Problem: Copy all of the material below, requests included, but multiply every coordinate in the answers by 1.3 and round each result to a whole number, rounding halves up. Leave the pictures out.

Screen-element location records
# # # # #
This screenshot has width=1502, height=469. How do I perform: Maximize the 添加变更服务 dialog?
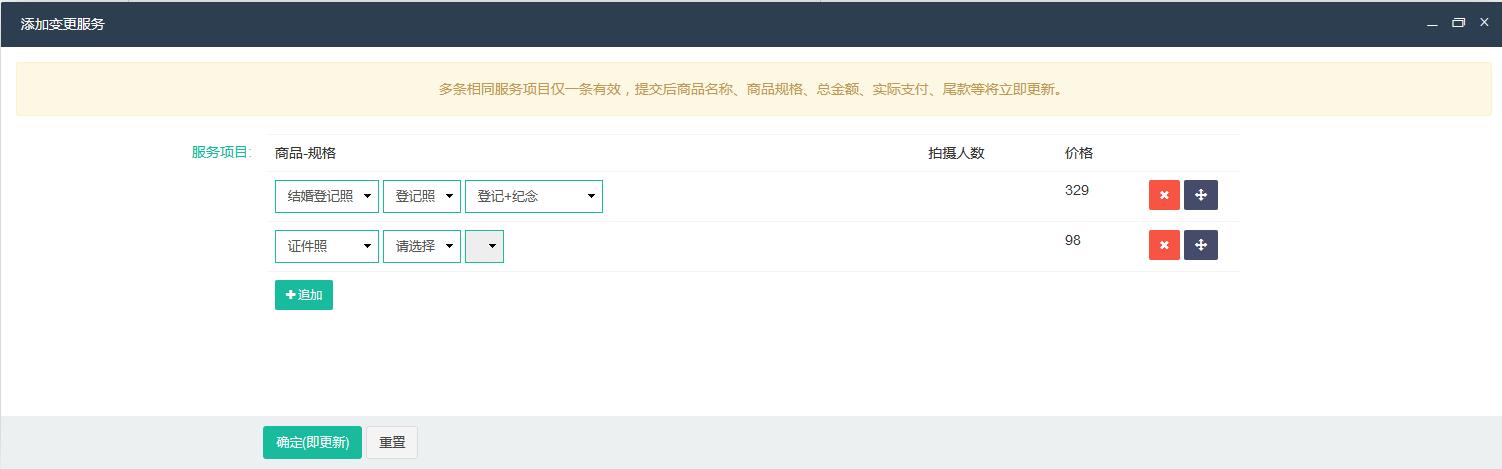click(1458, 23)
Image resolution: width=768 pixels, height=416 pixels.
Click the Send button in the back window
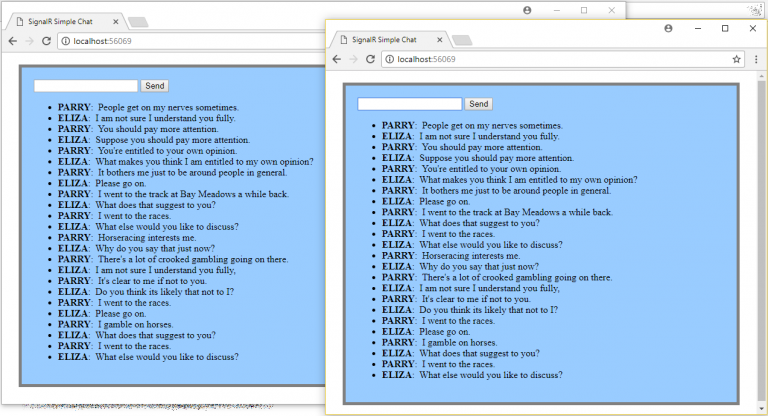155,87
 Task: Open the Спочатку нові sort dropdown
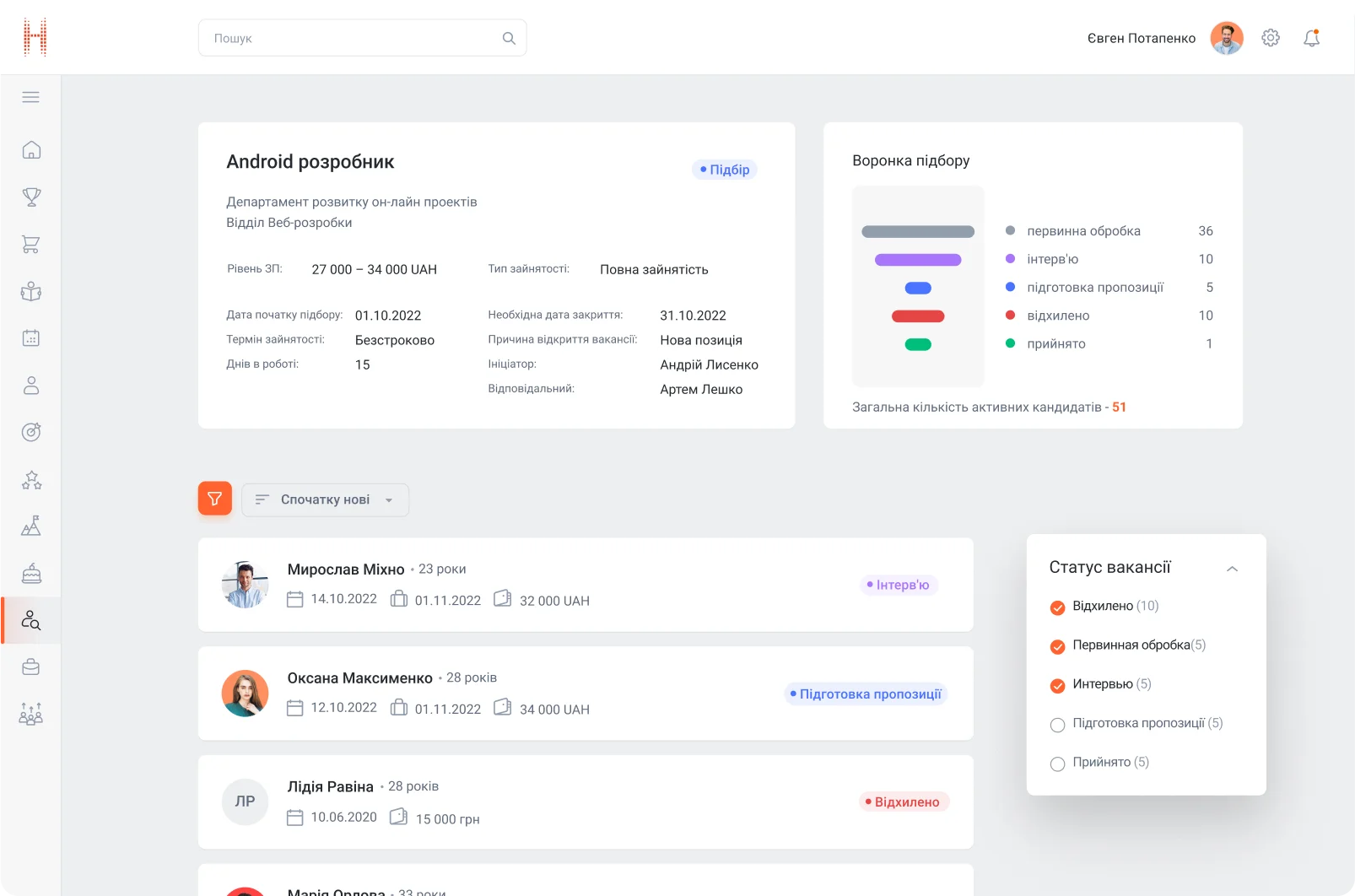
# # # # #
Solution to this task:
This screenshot has width=1502, height=469. How do I perform: Maximize the 添加变更服务 dialog?
click(1895, 30)
Image resolution: width=768 pixels, height=416 pixels.
Click the Send button in the back window
202,113
 Task: Open the Спочатку нові sort dropdown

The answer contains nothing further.